_Ziel_. Bitte kopiere den Abschnitt der Datensätze, der mit deren erster Zeile beginnt und mit der Zeile endet, die „tap(925, 480)“ enthält, Zeichen für Zeichen. Beide Grenzzeilen gehören dazu.

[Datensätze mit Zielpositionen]
▬▬▬▬▬▬▬▬▬▬
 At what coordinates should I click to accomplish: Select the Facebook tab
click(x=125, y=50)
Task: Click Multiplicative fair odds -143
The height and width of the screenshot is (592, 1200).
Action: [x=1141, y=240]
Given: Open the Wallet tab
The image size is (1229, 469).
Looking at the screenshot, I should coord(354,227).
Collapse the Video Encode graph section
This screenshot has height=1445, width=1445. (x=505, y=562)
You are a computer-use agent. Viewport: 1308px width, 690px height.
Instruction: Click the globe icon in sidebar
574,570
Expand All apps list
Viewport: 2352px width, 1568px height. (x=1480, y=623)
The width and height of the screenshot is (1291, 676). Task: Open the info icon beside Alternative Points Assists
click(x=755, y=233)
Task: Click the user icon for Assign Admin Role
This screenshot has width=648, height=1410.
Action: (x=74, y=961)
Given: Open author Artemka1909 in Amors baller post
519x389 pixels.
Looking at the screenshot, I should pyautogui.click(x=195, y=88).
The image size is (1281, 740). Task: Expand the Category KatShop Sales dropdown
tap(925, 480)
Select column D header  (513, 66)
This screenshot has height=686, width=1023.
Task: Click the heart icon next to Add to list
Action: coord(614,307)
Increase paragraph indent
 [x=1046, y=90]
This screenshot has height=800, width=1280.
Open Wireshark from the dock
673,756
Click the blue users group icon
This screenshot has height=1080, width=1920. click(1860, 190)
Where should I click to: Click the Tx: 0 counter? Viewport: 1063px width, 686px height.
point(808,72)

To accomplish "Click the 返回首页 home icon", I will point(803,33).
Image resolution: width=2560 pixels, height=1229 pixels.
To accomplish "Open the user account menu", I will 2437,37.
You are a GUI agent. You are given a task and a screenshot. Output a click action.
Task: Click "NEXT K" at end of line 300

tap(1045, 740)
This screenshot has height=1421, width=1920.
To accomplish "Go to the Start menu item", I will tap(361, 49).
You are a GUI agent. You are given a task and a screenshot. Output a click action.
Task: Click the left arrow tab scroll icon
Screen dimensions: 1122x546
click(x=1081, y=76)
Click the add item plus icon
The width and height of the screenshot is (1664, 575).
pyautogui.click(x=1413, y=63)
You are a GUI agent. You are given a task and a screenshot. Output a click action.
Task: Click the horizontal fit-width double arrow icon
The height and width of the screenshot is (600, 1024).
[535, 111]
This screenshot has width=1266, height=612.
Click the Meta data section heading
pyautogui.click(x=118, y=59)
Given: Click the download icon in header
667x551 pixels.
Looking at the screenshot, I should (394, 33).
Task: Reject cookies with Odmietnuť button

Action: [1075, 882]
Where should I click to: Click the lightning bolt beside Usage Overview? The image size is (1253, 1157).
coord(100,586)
▬▬▬▬▬▬▬▬▬▬
_Ergebnis der Aufgabe_.
 At what coordinates should I click to accomplish: Select the Facebook tab
click(x=125, y=50)
Task: Click Multiplicative fair odds -143
The height and width of the screenshot is (592, 1200).
Action: [x=1141, y=240]
Given: Open the Wallet tab
The image size is (1229, 469).
Looking at the screenshot, I should coord(354,227).
Collapse the Video Encode graph section
This screenshot has height=1445, width=1445. (x=505, y=562)
You are a computer-use agent. Viewport: 1308px width, 690px height.
Instruction: Click the globe icon in sidebar
574,570
Expand All apps list
Viewport: 2352px width, 1568px height. (x=1480, y=623)
The width and height of the screenshot is (1291, 676). Task: Open the info icon beside Alternative Points Assists
click(x=755, y=233)
Task: Click the user icon for Assign Admin Role
This screenshot has width=648, height=1410.
Action: (x=74, y=961)
Given: Open author Artemka1909 in Amors baller post
519x389 pixels.
Looking at the screenshot, I should pyautogui.click(x=195, y=88).
The image size is (1281, 740). Task: Expand the Category KatShop Sales dropdown
tap(925, 480)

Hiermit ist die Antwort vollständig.